Chinois et Américains ménagent leurs effets à l’approche du sommet du G20 de Séoul
Les manœuvres diplomatiques ont pris le dessus ce week-end à Kyoto où se réunissaient les ministres des Finances de l’APEC (Asia-Pacific Economic Cooperation), à quelques jours du sommet du G20 de Séoul.
Pékin a ainsi mis en sourdine ses critiques à l’encontre de la politique monétaire orchestrée par la Fed. Le vice-ministre des Finances Wang Jun est même allé jusqu’à déclarer que «la politique d’assouplissement quantitatif qui vise à stimuler l’économie américaine contribuera de manière considérable à la reprise de l’économie mondiale». Une position qui contraste avec les récentes déclarations du vice-ministre des Affaires étrangères Cui Tiankai s’inquiétant de l’impact de la décision américaine sur la confiance mondiale.

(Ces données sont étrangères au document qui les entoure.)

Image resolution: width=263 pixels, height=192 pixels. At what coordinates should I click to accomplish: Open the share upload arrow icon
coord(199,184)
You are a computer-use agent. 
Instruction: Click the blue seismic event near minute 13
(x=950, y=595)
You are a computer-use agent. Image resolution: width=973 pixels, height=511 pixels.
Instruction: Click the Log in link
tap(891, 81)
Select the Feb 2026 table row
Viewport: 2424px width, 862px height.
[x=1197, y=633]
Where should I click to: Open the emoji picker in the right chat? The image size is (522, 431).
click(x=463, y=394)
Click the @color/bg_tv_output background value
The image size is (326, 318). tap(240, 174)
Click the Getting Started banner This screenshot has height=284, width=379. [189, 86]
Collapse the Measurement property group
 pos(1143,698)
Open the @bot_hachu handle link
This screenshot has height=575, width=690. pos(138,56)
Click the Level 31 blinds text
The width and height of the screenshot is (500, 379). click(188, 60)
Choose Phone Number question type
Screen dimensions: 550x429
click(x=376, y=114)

Washington a fait montre d’une certaine retenue. Alors que Timothy Geithner avait estimé le mois dernier que la limitation du déséquilibre des comptes courants à 4% du PIB était «probablement en train d’émerger comme le benchmark auquel les pays se destinent», il a déclaré que les grands déséquilibres ne sont «pas quelque chose de sensible aux limites ou aux cibles» et que leur traitement constitue «un processus qui va prendre un certain temps».
Tandis que les Etats-Unis ont affirmé leur attachement à un dollar «fort», le communiqué de l’APEC fait écho à celui du G20 Finance en appelant à un système de taux de change «davantage déterminé par le marché» et en rejetant le recours aux dévaluations compétitives.